SUSAN COLLINS: Donald Trump does not represent traditional American values, traditional Republican values and the Republican heritage that I cherish. A fundamental Republican principle is to respect the dignity and worth of every individual, and he clearly does not.

CORNISH: David Brooks, a lot of the Republicans who have come out against Trump are either retiring, have former in their title or otherwise have nothing to lose.

BROOKS: Yeah, though underneath the surface, there's a greater and greater angst about him. His poll numbers are terrible. They seem to have hit the floor, so these last two comments don't seem to have hurt him in the polls, but he's significantly down in almost all the key - key swing states. And so that is giving people some sense of conscience all of a sudden - being down in the polls.

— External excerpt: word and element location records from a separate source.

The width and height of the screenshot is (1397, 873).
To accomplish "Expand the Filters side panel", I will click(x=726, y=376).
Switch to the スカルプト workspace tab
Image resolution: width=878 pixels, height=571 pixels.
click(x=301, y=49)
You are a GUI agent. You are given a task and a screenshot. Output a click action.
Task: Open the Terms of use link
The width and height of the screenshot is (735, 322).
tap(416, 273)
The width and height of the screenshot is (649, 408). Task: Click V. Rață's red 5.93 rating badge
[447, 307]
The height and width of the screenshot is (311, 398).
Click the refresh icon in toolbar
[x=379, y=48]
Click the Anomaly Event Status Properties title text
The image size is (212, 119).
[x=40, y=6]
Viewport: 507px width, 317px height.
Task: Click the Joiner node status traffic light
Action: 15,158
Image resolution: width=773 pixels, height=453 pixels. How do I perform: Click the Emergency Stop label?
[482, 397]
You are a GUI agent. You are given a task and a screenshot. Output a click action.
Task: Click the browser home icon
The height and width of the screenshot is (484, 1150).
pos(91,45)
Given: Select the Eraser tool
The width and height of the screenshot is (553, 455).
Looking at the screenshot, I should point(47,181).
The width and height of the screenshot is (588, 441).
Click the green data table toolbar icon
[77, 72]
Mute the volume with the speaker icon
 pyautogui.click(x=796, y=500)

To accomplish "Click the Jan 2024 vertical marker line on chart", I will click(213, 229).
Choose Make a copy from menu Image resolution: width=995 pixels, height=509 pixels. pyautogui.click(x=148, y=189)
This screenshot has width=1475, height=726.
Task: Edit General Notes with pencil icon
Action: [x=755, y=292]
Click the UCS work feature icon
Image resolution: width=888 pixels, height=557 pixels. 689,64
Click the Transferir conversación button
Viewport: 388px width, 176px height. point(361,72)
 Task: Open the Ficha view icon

And what you're beginning to see is talk of getting the Republican National Committee to defund the Trump campaign. And that would either manipulate him out of the race because he'll get so angry, or at least it'll try to save the Republicans down-ballot. So you're beginning to see movement under the water to do those sorts of things.

CORNISH: E.J., Susan Collins is kind of a Yankee Republican, but when you look at her and look at the electorate, is she the kind of common decency voter you've described?

DIONNE: Yeah, I think there may well be a new group in this electorate. We've talked about soccer moms or angry white men. I paid a visit to York, Pa. The county - York County is a very conservative Republican place. And Allison Cooper, who edits The York Dispatch up there, said a fascinating thing. She said this area is a little bit Southern in its attitude toward manners and decorum, and common decency is a core part of who we are. And that's not about ideology. It's about how people react to the kind of person Donald Trump presents himself as.

And whether it's the Second Amendment, quote, "threat" against Hillary Clinton or the fight with the Khan family or mocking a disabled reporter, there are a lot of voters who just look at this and say, this is cruel; this is not what we want in the White House. And so I think Trump's drop in the polls is very significantly related to these common-decency voters, who just look at him and say, this - he's not who I want in the White House.

CORNISH: E.J. Dionne of The Washington Post and the Brookings Institution, thanks so much.

DIONNE: Good to be with you.

CORNISH: And David Brooks of The New York Times, good to talk with you.